Full Job Description
AI Engineer, Time-Series Signal Processing

We are now hiring an AI Engineer - Time-Series Signal Processing to lead the development of AI/ML solutions built on high-frequency multi-modal sensor data. This is a critical role focused on modeling and understanding time-series signals coming from IoT devices equipped with various sensors (IMU, acoustic, pressure, temperature, etc.) that drive intelligent automation across physical infrastructure systems.

You'll work on building cutting-edge real-time AI models that process noisy, high-throughput data streams and extract meaningful insights for real-world decision-making-at both the edge and cloud scale.

Responsibilities
  • Design and implement real-time signal processing and ML pipelines for multi-modal time-series data such as those acquired from IMUs, microphones, pressure or force sensors, ultrasonic transducers, and similar sensor sources.
  • Develop and deploy ML models for time-series classification, prediction, anomaly detection, activity recognition, condition monitoring and pattern analysis.
  • Lead research and implementation of RNN-based architectures (especially LSTMs and their variants) as well as temporal transformer models as needed.
  • Build and tune classical and tree-based ML models (XGBoost, LightGBM, Random Forests, and other gradient-boosted ensembles) for time-series tasks, including feature engineering and model interpretability (e.g., SHAP).
  • Work with SCADA systems and industrial telemetry data-ingesting and modeling high-frequency, multi-channel operational data streams from physical assets.
  • Collaborate with hardware, embedded, and product teams to integrate models into edge devices and IoT platforms.
  • Drive experimentation and optimization of signal-processing techniques (e.g., filtering, feature extraction, event detection) to enhance model input quality.
  • Design and maintain scalable workflows for ingesting, labeling, training, and evaluating multi-channel time-series datasets.
  • Stay current with advances in time-series modeling, signal processing, and real-time inference, and incorporate them into product roadmaps.
  • Ensure model robustness, performance, and reliability in production environments, including edge deployments.

Educational Background
  • Degree in Electrical Engineering, Computer Science, or a related field, with a strong focus on signal processing, time-series analysis, and machine learning.
  • Strong academic or industry track record in time-series modeling, signal processing, or real-time AI systems.

Required Skills & Expertise
  • 2+ years of experience developing signal processing and ML solutions for time-series sensor data.

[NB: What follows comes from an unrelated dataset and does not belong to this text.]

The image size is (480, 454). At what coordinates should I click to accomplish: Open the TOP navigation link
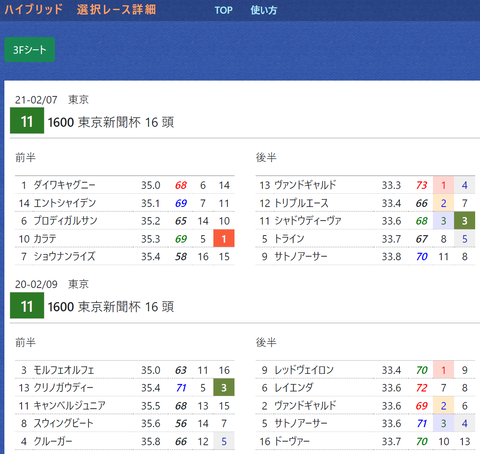coord(223,10)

Track record of bringing at least one ML solution to market.
  • Deep understanding of digital signal processing (DSP) methods: filtering, sampling, windowing, FFT, feature extraction, etc.
  • Hands-on experience with RNNs (especially LSTMs/GRUs) and/or temporal convolutional networks for time-series modeling.
  • Proficiency with tree-based and gradient-boosting models (XGBoost, LightGBM, Random Forests) applied to time-series and sensor data, including hyperparameter tuning and explainability.
  • Experience working with SCADA systems and industrial telemetry data (high-frequency sensor feeds, time-stamped operational data, multi-channel ingestion from physical assets).
  • Proven experience with time-series data from physical sensors such as IMUs, microphones, vibration or pressure sensors.
  • Strong coding skills in Python and fluency with ML/DL frameworks (e.g., PyTorch, TensorFlow, Keras).
  • Experience in optimizing and deploying models in real-time or near-real-time environments, including edge devices or resource-constrained embedded systems.
  • Fluency with best practices in data labeling, augmentation, and evaluation for time-series tasks.
  • Excellent problem-solving and collaboration skills with the ability to work across teams.
  • Strong communication skills with the ability to convey findings and recommendations to internal and external stakeholders.

Bonus Qualifications
  • Experience building end-to-end AI systems for structural health monitoring, condition monitoring, anomaly detection, activity recognition, or motion tracking.
  • Experience with predictive maintenance on industrial equipment using SCADA/telemetry data.
  • Familiarity with experiment tracking and model lifecycle tooling (e.g., MLflow, DVC).
  • Exposure to streaming/online inference patterns (e.g., EWMA normalization, windowed feature extraction on live data).
  • Proficiency in embedded software or deploying models to constrained environments (e.g., using TFLite, ONNX, or custom firmware).
  • Familiarity with containerized workflows and Linux-based development environments.
  • Experience with Agile workflows and tools such as JIRA, Git, and CI/CD pipelines.
  • Prior work in startup or high-pace teams with experience in building real-time systems from the ground up.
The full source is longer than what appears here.